### WORK INSTRUCTIONS
With the line containing "Our Programs (93, 2205)" as the start and the line containing "[Site logo] (715, 84)" as the end, transcribe that span of the entries below exactly, including both.

· · · · ·

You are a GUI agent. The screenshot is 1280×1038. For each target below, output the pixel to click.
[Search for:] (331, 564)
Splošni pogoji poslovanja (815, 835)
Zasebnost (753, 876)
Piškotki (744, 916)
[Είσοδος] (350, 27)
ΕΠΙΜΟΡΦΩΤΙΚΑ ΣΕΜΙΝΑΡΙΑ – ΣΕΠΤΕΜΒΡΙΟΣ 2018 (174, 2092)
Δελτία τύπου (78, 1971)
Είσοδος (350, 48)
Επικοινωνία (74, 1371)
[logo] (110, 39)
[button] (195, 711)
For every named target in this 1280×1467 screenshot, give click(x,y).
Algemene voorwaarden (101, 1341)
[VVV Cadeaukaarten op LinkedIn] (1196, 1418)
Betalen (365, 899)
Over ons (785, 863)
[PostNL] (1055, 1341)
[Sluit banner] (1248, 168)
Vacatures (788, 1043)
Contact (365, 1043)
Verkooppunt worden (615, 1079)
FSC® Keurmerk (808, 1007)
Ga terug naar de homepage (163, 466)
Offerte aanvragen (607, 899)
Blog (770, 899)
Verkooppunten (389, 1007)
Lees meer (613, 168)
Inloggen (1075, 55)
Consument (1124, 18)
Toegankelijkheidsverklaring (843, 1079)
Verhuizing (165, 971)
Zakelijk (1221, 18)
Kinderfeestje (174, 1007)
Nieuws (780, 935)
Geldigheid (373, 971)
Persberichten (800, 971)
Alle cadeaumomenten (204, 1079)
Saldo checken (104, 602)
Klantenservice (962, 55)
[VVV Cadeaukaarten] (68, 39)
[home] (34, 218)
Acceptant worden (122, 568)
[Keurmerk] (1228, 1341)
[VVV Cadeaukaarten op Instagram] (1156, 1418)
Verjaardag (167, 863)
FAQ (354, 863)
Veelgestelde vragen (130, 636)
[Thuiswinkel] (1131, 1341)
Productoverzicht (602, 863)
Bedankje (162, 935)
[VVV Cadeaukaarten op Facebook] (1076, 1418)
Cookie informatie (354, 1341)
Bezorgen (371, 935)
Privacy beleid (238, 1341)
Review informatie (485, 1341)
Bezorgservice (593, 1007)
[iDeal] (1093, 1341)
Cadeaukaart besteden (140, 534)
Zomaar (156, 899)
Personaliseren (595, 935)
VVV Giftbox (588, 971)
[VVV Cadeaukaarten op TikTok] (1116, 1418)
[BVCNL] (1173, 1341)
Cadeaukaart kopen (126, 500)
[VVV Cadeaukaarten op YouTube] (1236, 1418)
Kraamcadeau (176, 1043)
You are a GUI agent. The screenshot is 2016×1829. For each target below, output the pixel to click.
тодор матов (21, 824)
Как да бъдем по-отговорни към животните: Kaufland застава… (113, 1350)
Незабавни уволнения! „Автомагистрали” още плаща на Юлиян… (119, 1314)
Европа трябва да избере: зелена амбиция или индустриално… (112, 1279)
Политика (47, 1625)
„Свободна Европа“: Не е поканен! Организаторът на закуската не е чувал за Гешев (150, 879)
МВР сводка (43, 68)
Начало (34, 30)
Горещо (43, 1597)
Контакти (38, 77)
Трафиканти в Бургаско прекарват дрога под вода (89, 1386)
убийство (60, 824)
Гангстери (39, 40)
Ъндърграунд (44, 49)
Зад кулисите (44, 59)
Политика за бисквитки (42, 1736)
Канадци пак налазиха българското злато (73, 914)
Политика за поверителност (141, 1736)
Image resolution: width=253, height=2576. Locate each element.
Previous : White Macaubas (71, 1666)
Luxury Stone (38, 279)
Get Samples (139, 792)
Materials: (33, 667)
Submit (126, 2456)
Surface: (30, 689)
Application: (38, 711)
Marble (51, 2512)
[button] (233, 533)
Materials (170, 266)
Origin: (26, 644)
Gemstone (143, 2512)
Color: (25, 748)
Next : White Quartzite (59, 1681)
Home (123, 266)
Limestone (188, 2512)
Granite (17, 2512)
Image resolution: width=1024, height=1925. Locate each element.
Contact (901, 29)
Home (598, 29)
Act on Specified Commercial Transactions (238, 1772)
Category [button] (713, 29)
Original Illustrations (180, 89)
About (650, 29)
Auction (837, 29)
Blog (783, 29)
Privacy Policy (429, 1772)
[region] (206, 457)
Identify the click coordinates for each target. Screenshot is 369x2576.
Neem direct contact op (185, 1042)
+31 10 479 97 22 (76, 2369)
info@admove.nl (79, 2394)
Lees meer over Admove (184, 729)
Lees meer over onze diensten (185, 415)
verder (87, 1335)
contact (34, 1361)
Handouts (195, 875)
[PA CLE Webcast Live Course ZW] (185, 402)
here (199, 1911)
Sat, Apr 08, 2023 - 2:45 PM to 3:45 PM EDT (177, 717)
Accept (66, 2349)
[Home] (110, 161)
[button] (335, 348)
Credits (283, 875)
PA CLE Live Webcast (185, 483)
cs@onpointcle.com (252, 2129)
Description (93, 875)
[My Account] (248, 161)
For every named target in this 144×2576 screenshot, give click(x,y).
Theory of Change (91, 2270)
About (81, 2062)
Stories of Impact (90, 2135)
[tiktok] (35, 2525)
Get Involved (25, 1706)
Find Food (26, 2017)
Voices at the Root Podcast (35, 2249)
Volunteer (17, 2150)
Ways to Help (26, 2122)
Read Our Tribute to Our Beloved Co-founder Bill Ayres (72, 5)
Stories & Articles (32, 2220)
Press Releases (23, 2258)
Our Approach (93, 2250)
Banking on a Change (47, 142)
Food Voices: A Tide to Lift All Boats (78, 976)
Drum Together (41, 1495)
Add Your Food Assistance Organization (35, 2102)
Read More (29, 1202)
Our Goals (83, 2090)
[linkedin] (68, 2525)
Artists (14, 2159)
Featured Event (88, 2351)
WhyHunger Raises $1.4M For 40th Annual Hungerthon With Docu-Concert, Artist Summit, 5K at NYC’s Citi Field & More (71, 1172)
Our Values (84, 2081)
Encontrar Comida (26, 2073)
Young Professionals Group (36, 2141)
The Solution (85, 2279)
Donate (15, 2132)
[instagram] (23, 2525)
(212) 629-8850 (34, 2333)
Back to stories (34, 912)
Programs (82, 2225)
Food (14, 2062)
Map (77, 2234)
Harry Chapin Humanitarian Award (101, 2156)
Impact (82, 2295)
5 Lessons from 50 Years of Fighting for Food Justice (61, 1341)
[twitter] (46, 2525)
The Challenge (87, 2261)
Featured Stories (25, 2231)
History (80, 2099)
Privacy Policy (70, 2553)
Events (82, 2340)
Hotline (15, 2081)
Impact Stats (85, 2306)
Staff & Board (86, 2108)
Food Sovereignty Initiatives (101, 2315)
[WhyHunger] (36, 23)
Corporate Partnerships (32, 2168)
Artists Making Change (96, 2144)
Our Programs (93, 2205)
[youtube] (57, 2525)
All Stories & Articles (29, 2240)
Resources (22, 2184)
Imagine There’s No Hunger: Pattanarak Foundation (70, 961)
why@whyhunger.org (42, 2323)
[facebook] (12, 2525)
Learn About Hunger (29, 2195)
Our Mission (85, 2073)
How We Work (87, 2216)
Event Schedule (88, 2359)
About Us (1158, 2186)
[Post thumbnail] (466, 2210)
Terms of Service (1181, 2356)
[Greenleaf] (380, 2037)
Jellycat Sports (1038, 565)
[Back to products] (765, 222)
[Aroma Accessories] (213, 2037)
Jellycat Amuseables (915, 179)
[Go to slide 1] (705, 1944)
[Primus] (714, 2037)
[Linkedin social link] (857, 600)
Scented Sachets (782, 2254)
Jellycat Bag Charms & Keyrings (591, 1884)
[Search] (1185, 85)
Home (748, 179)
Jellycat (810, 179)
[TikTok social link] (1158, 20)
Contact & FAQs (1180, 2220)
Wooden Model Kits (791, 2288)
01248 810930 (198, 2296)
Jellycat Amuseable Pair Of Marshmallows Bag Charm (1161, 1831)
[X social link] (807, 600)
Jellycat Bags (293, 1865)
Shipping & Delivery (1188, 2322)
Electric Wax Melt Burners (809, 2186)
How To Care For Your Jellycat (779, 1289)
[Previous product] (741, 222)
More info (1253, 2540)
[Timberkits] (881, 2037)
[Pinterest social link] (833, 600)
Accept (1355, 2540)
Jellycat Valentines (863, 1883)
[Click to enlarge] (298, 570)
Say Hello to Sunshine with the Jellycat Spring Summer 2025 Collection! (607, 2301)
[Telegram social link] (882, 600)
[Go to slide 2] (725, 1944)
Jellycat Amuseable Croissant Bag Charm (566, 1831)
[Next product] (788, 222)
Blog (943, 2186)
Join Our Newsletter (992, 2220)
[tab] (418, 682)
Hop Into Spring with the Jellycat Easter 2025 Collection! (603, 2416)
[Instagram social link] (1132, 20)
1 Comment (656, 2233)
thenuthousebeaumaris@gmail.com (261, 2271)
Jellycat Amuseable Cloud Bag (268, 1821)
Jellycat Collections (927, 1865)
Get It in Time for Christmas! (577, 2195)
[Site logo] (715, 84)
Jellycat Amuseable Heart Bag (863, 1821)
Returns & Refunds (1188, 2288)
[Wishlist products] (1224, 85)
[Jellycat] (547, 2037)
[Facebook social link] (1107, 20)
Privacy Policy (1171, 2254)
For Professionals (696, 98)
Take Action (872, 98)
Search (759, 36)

· · · · ·

### ANSWER TO THIS PROBLEM
Our Programs (93, 2205)
[youtube] (57, 2525)
All Stories & Articles (29, 2240)
Resources (22, 2184)
Imagine There’s No Hunger: Pattanarak Foundation (70, 961)
why@whyhunger.org (42, 2323)
[facebook] (12, 2525)
Learn About Hunger (29, 2195)
Our Mission (85, 2073)
How We Work (87, 2216)
Event Schedule (88, 2359)
About Us (1158, 2186)
[Post thumbnail] (466, 2210)
Terms of Service (1181, 2356)
[Greenleaf] (380, 2037)
Jellycat Sports (1038, 565)
[Back to products] (765, 222)
[Aroma Accessories] (213, 2037)
Jellycat Amuseables (915, 179)
[Go to slide 1] (705, 1944)
[Primus] (714, 2037)
[Linkedin social link] (857, 600)
Scented Sachets (782, 2254)
Jellycat Bag Charms & Keyrings (591, 1884)
[Search] (1185, 85)
Home (748, 179)
Jellycat (810, 179)
[TikTok social link] (1158, 20)
Contact & FAQs (1180, 2220)
Wooden Model Kits (791, 2288)
01248 810930 (198, 2296)
Jellycat Amuseable Pair Of Marshmallows Bag Charm (1161, 1831)
[X social link] (807, 600)
Jellycat Bags (293, 1865)
Shipping & Delivery (1188, 2322)
Electric Wax Melt Burners (809, 2186)
How To Care For Your Jellycat (779, 1289)
[Previous product] (741, 222)
More info (1253, 2540)
[Timberkits] (881, 2037)
[Pinterest social link] (833, 600)
Accept (1355, 2540)
Jellycat Valentines (863, 1883)
[Click to enlarge] (298, 570)
Say Hello to Sunshine with the Jellycat Spring Summer 2025 Collection! (607, 2301)
[Telegram social link] (882, 600)
[Go to slide 2] (725, 1944)
Jellycat Amuseable Croissant Bag Charm (566, 1831)
[Next product] (788, 222)
Blog (943, 2186)
Join Our Newsletter (992, 2220)
[tab] (418, 682)
Hop Into Spring with the Jellycat Easter 2025 Collection! (603, 2416)
[Instagram social link] (1132, 20)
1 Comment (656, 2233)
thenuthousebeaumaris@gmail.com (261, 2271)
Jellycat Amuseable Cloud Bag (268, 1821)
Jellycat Collections (927, 1865)
Get It in Time for Christmas! (577, 2195)
[Site logo] (715, 84)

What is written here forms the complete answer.